A CFD model to predict pressure loss coefficient in circular ducts with a motorized damper

The pressure loss coefficient was determined for a circular duct with a circular damper using computational fluid dynamics. The CFD package Star-CD was used to predict the air flow and pressure distribution in the duct. A three dimensional computational fluid dynamics model was developed and simulated for five different positions of the damper ranging from partially opened position to completely opened position. The available standard k-epsilon model for high Reynolds number was used. The duct was also simulated for different flow conditions by varying the Reynolds number. The code generated the pressure drop across the damper, which was used to compute the pressure loss coefficient.;The model was initially tested for grid independency. A diameter along the cross-section downstream of the damper was considered and the velocity component in the direction of the flow was verified for the grid independency. The mesh size of 400,000 cells obtained from grid independency was used for all the models.

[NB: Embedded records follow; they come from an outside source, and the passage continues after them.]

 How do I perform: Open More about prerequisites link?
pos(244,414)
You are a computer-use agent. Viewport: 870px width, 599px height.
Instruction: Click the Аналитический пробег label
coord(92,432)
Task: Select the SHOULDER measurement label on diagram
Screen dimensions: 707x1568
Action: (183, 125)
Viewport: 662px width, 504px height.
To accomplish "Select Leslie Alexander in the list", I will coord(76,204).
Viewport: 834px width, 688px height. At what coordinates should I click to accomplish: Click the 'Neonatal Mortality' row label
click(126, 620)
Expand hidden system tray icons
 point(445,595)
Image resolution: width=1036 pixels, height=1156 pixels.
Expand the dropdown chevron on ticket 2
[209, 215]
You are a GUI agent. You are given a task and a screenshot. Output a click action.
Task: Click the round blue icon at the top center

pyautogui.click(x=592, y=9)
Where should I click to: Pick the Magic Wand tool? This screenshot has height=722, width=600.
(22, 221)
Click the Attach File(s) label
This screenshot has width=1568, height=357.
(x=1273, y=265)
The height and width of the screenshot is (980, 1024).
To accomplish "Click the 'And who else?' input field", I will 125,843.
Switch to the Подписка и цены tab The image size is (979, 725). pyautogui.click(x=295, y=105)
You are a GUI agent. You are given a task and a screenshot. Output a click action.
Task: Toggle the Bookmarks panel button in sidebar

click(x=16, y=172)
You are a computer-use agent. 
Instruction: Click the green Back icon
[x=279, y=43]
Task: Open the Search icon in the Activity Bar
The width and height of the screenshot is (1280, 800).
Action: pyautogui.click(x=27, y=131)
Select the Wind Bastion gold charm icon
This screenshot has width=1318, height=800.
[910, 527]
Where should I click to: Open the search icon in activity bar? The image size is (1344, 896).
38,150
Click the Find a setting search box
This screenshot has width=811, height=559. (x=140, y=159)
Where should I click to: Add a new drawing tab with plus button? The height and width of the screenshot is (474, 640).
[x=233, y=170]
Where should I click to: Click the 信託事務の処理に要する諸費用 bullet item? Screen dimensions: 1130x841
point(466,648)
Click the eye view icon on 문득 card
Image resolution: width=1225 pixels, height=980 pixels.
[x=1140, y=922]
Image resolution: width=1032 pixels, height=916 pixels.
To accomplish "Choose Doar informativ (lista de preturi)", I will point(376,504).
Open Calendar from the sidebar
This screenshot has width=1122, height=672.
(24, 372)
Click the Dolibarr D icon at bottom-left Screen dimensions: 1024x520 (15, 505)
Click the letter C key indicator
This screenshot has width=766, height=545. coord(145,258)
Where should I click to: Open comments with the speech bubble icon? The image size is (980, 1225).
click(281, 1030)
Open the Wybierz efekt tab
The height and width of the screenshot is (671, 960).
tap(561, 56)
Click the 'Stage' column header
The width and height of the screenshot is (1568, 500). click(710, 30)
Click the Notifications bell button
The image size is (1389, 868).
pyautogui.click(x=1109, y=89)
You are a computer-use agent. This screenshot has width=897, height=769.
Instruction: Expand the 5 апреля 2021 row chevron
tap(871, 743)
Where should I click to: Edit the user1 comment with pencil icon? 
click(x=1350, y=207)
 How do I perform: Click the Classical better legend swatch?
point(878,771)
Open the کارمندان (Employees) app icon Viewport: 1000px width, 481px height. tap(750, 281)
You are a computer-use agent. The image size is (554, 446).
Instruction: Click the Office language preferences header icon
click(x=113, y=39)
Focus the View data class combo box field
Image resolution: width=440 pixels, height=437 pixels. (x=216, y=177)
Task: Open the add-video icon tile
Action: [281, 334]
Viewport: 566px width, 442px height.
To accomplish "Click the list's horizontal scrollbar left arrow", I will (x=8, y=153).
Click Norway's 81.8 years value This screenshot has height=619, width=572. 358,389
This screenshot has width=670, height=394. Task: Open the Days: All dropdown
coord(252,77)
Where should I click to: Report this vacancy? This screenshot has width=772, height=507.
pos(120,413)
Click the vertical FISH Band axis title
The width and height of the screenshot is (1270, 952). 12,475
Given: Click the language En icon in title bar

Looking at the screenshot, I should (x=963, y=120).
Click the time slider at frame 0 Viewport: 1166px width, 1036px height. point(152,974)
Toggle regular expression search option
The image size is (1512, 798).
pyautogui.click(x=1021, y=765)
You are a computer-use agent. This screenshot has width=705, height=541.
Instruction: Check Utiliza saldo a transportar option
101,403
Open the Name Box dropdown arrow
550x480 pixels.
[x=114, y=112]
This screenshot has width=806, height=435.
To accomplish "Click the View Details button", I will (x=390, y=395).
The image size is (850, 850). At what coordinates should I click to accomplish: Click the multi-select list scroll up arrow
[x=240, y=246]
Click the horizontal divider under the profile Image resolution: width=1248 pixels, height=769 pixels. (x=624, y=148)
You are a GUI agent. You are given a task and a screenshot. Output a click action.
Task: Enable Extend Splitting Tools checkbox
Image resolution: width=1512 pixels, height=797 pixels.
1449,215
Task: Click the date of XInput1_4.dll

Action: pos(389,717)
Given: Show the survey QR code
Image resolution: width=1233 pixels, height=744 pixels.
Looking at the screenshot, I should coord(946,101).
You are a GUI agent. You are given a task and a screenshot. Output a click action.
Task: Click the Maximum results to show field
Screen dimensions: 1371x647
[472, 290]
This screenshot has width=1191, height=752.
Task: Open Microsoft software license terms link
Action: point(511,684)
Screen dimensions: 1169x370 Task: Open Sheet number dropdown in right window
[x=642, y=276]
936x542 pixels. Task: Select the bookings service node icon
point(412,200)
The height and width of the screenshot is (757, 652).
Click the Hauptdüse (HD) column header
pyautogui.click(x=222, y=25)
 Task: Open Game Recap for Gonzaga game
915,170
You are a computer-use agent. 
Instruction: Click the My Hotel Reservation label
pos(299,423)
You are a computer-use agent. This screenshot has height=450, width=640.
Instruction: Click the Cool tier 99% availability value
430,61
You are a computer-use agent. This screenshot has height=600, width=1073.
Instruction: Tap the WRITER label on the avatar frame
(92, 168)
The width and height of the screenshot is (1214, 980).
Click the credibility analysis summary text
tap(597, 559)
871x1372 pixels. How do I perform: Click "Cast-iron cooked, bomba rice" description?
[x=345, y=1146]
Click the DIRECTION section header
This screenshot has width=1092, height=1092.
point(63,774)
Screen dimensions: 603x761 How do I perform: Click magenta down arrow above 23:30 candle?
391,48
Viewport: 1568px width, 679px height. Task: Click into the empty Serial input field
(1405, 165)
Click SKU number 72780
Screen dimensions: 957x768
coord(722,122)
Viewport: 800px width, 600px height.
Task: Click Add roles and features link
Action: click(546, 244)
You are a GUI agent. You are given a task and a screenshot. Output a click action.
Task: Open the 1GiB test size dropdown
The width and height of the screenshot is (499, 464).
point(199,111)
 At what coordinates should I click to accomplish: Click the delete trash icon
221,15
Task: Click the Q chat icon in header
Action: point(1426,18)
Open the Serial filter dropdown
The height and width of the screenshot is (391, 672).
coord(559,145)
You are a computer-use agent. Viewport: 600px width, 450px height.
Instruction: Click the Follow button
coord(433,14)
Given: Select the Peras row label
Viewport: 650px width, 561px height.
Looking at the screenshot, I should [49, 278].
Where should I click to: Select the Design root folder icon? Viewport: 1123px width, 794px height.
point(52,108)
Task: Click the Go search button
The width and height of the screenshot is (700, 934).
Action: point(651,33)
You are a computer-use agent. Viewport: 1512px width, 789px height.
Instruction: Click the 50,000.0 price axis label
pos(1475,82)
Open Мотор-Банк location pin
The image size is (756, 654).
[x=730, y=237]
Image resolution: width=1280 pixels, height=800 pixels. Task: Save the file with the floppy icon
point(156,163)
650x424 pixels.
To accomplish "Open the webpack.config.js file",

The pressure loss coefficient determined varied considerably with the damper angle. The pressure loss coefficient was high at low angles of opening indicating greater pressure losses. The Reynolds number had little impact on the k-factors. The predicted values were also compared with previous studies and were found to be in general good agreement. The knowledge of the pressure losses and the pressure loss coefficient can be used as a parameter for the direct digital control of the HVAC systems in order to obtain better efficient systems.